Reproduce everything below without changes, from the line containing "Where should I click to: Click the word" down through the end of the rows.

» **SOURCE RECORDS**
(begin)

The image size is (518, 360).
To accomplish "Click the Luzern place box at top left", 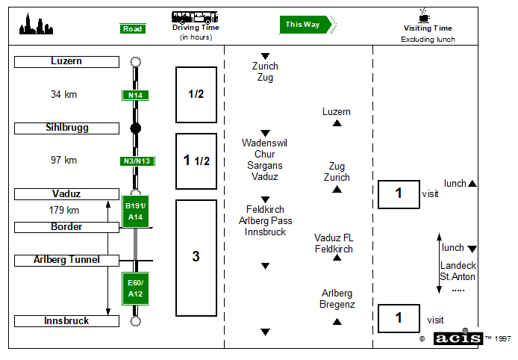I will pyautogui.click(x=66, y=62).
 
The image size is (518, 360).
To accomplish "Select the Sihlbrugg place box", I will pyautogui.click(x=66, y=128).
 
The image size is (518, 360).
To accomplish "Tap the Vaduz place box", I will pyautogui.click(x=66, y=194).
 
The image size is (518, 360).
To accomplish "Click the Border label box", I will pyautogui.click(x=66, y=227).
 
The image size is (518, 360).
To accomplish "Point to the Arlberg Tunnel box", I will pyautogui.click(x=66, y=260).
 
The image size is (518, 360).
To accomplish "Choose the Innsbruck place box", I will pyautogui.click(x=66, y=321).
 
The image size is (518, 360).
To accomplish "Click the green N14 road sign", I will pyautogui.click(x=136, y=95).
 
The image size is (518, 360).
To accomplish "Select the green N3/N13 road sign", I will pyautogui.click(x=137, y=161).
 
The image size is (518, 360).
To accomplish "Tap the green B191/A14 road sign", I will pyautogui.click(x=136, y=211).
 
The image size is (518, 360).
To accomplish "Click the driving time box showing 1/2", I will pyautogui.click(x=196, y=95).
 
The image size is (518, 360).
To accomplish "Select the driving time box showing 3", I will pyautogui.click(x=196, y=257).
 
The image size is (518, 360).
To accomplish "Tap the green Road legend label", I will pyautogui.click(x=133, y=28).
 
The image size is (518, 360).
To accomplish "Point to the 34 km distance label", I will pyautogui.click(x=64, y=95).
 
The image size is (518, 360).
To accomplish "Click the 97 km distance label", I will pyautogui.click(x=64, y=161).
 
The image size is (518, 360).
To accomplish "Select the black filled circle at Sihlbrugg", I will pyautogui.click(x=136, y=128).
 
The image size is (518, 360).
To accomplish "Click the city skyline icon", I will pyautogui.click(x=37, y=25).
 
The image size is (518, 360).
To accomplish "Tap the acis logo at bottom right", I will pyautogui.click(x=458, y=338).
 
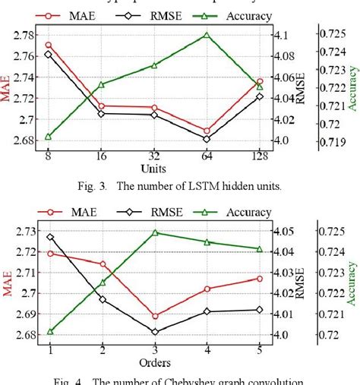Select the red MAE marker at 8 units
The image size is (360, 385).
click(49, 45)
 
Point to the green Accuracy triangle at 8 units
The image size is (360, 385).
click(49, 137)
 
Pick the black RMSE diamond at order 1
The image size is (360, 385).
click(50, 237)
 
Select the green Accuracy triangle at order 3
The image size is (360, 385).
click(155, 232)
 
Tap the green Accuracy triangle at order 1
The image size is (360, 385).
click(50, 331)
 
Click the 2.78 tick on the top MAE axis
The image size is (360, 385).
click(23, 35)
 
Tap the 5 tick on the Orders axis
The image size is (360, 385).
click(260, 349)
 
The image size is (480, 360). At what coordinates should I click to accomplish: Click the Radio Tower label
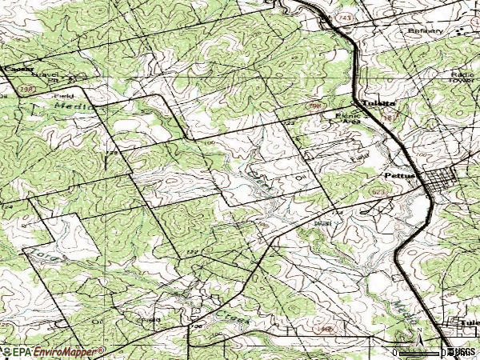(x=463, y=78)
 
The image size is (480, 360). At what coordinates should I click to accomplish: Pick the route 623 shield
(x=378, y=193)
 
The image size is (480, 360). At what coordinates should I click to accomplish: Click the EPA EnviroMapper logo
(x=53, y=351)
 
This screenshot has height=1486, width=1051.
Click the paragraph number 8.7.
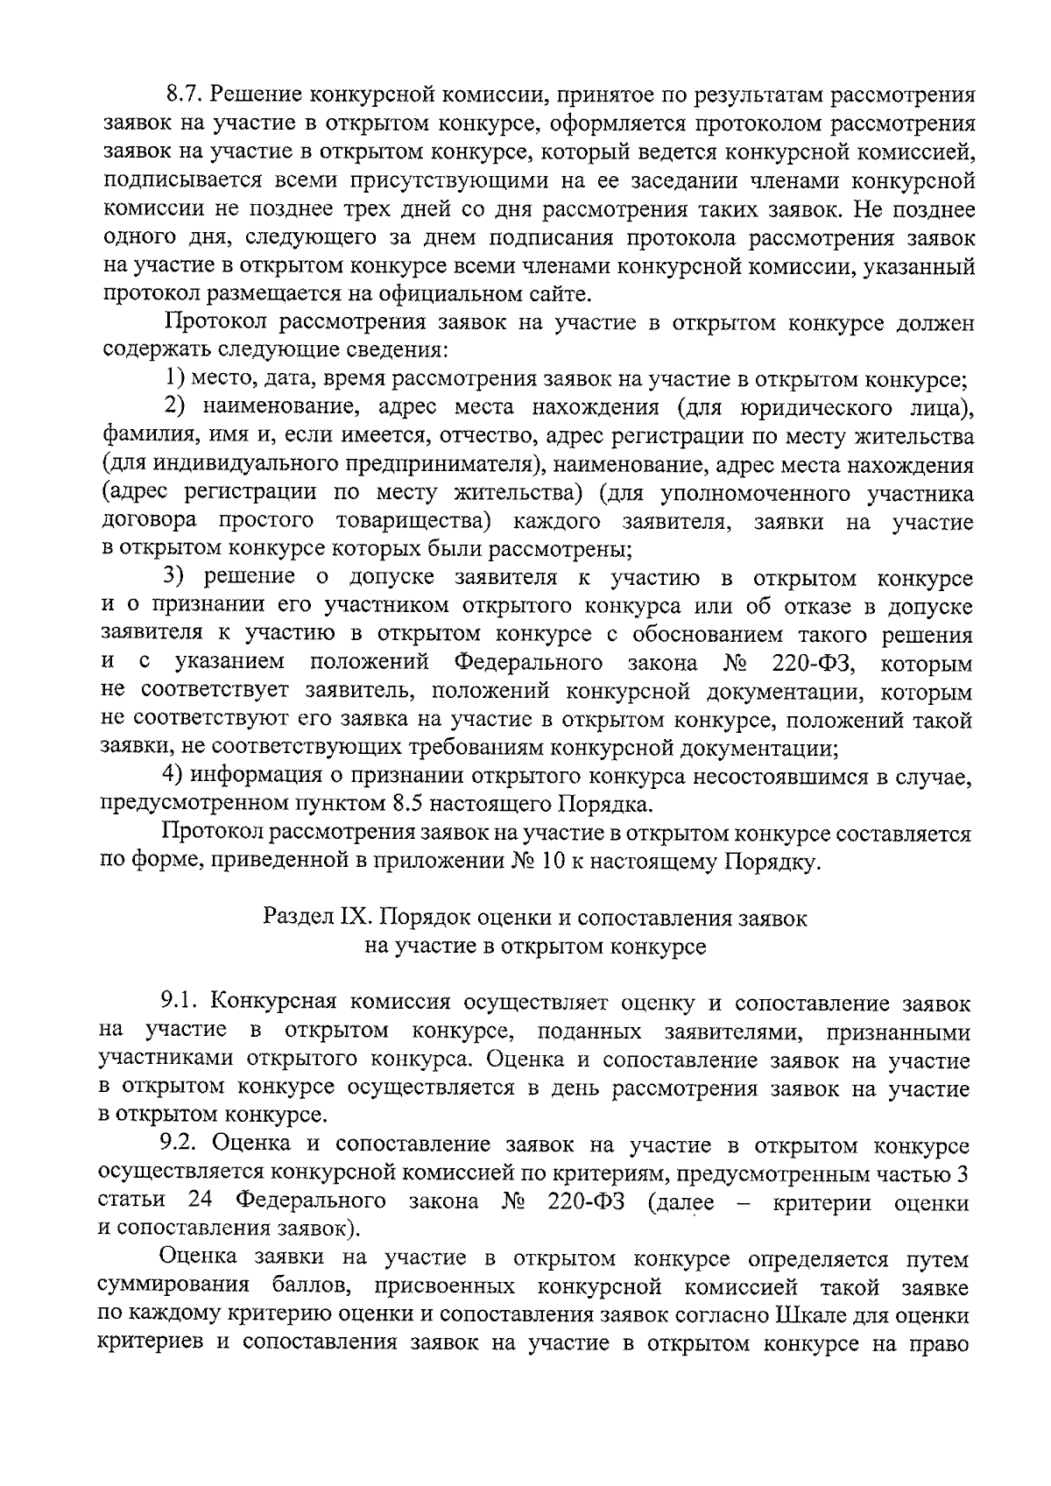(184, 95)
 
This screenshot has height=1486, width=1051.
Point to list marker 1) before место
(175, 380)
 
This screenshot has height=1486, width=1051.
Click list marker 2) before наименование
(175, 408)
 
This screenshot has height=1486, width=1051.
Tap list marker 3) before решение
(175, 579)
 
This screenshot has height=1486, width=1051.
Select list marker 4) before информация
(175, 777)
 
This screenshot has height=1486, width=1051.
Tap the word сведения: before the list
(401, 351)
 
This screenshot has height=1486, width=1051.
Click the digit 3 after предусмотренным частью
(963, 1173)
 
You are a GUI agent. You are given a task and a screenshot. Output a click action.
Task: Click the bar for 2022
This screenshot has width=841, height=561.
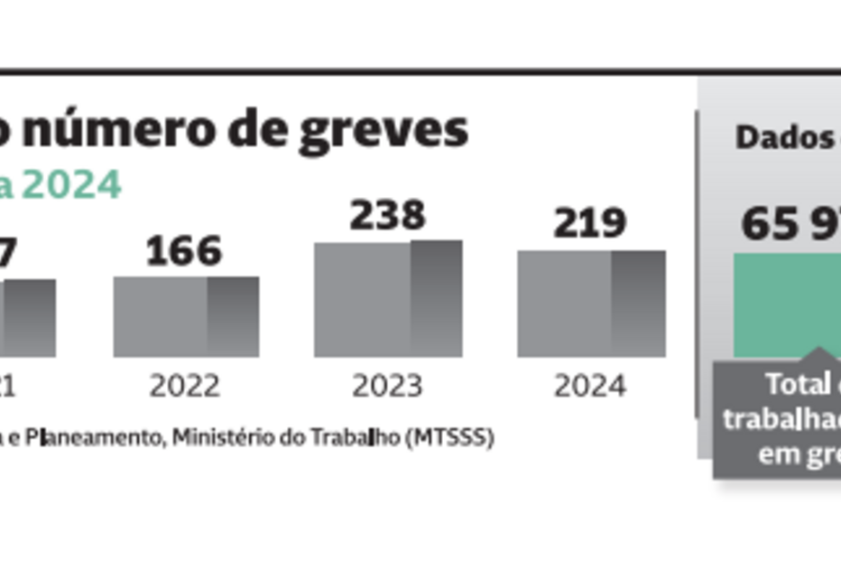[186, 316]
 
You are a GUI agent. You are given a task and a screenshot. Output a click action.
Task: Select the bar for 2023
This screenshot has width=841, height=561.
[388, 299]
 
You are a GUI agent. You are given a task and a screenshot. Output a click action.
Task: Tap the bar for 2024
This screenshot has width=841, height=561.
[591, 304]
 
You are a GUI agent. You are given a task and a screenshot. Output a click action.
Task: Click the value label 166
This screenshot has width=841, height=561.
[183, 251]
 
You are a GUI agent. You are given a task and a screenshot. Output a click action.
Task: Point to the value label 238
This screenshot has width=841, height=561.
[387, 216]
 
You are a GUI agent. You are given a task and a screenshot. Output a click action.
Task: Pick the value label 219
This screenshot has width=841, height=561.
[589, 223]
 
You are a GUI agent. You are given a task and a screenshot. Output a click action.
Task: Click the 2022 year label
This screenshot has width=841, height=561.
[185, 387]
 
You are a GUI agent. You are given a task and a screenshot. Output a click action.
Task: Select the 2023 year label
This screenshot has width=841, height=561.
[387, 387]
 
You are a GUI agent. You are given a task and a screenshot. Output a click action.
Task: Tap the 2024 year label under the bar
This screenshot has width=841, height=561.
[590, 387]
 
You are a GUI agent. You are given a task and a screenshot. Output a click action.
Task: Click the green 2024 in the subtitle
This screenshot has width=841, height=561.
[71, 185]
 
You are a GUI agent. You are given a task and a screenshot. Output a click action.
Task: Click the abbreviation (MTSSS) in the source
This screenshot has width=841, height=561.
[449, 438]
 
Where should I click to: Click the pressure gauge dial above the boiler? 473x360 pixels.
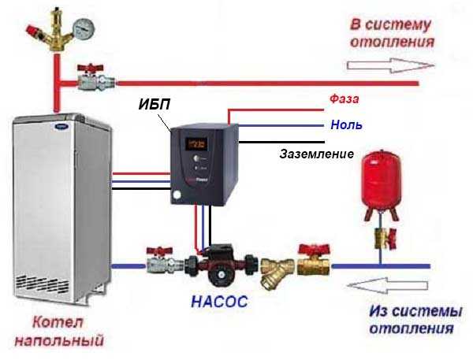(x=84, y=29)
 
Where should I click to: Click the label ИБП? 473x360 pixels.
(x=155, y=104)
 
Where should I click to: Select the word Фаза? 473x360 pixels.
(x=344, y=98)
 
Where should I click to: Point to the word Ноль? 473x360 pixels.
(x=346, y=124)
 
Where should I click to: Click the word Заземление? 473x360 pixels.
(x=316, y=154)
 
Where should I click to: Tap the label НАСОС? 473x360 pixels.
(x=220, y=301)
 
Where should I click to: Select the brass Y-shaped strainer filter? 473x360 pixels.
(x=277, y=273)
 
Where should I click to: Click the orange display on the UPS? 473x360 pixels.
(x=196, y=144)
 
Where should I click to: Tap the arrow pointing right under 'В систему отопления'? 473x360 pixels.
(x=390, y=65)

(end)

» **SOLUTION FOR THIS PROBLEM**
Where should I click to: Click the word Заземление? 473x360 pixels.
(x=316, y=154)
 
Where should I click to: Tap the label НАСОС? 473x360 pixels.
(x=220, y=301)
 
Where should I click to: Select the brass Y-shaped strainer filter? 473x360 pixels.
(x=277, y=273)
 
Where should I click to: Click the orange display on the UPS? 473x360 pixels.
(x=196, y=144)
 
Where should I click to: Tap the arrow pointing right under 'В систему отопления'? 473x360 pixels.
(x=390, y=65)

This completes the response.